___ TEXTO PROPORCIONADO ___

Feliz Navidad

 

 

 

Permítaseme reflexionar sobre la Navidad aunque yo -al menos de forma consciente- no pertenezca al cristianismo ni a ninguna otra religión (incluida la religión ateísta).

Desde las bailarinas lógicas cristianas -algunas de las cuales son bellísimas- cabría decir que con la Navidad  se celebra la entrada del Creador en su propia Creación. Dios se encarna, se hace materia -se hace parte de su propia secreción creativa-: se hace avatar. Y, una vez dentro de ese lugar prodigioso (el mundo creado) habla: crea palabras cuyo corazón lógico, básicamente, dice lo siguiente: 1.- Ama al prójimo como a ti mismo; 2.- La virtud (el bien) conduce a otro mundo.

Amar es sacralizar. Sacralizar es elevar algo al máximo rango ontológico y axiológico. Según el cristianismo, tanto eso del “prójimo” como eso de “tú mismo” deben ser ubicados en esa altura máxima. Pero para ello, creo, hay que ubicarse “frente” al mundo, frente a esa Creación. Desde ahí -ese lugar “espiritual” que señaló, por ejemplo, Max Scheler- cabe mover un pincel mágico y sublimar los colores del mundo, sobre todo los colores de los seres cruciales de la Navidad. Me refiero a los seres humanos, arquetipizados en la figura de Jesucristo.

También creo que ese avatar -Jesucristo- señala una gran posibilidad (un gran camino, un gran truco de magia): la posibilidad de transmutar infiernos en paraísos. Secretos: la virtud (la ética sublimada) y la ilusión.

___ DATOS PROPORCIONADOS ___

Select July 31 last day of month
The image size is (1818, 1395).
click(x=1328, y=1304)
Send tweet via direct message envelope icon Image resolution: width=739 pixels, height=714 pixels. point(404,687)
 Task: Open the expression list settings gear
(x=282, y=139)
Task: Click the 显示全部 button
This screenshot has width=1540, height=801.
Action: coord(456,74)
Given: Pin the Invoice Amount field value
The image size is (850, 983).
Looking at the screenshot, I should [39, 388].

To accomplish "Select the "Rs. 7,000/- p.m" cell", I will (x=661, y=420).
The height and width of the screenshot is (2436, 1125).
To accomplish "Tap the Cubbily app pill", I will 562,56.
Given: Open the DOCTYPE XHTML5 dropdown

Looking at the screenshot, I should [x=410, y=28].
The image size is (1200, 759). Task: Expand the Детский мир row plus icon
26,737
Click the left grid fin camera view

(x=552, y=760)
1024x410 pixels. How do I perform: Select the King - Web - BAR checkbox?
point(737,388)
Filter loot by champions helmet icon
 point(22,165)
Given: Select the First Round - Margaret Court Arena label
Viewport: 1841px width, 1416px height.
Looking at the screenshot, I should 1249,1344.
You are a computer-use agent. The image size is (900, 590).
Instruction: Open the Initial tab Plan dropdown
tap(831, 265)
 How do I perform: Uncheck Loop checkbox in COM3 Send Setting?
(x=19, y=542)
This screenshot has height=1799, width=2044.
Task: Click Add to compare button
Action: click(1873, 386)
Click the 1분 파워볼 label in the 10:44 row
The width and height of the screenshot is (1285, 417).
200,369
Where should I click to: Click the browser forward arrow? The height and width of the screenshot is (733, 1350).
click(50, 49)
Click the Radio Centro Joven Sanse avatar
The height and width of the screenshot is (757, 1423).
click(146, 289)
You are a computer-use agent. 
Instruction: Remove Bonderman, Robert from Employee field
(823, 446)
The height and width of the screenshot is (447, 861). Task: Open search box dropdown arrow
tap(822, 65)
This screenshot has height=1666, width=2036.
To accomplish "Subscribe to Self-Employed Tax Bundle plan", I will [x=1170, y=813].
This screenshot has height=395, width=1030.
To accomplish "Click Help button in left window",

___

QUÉ HACER:
[a] Indica si cada afirmación concuerda con el texto sobre la Navidad: (i) quien escribe declara pertenecer al cristianismo; (ii) el texto afirma que amar es sacralizar; (iii) el texto vincula a Max Scheler con un lugar “espiritual”. Responde sí o no a cada una y cita textualmente las palabras que lo deciden.
[b] Contesta, según el texto sobre la Navidad:
(i) ¿Cuál es el primero de los dos puntos que forman el corazón lógico de las palabras del Creador encarnado?
(ii) ¿En qué figura se arquetipizan los seres humanos?
(iii) ¿Qué dos secretos se nombran para transmutar infiernos en paraísos?
[c] Devuelve sin cambios el fragmento del texto sobre la Navidad que empieza en las palabras "Amar es sacralizar." y termina después de "figura de Jesucristo.".

RESPUESTAS DADAS:
[a]
(i) No: «no pertenezca al cristianismo ni a ninguna otra religión»
(ii) Sí: «Amar es sacralizar.»
(iii) Sí: «ese lugar “espiritual” que señaló, por ejemplo, Max Scheler»

[b]
(i) Ama al prójimo como a ti mismo.
(ii) En la figura de Jesucristo.
(iii) La virtud (la ética sublimada) y la ilusión.

[c]
Amar es sacralizar. Sacralizar es elevar algo al máximo rango ontológico y axiológico. Según el cristianismo, tanto eso del “prójimo” como eso de “tú mismo” deben ser ubicados en esa altura máxima. Pero para ello, creo, hay que ubicarse “frente” al mundo, frente a esa Creación. Desde ahí -ese lugar “espiritual” que señaló, por ejemplo, Max Scheler- cabe mover un pincel mágico y sublimar los colores del mundo, sobre todo los colores de los seres cruciales de la Navidad. Me refiero a los seres humanos, arquetipizados en la figura de Jesucristo.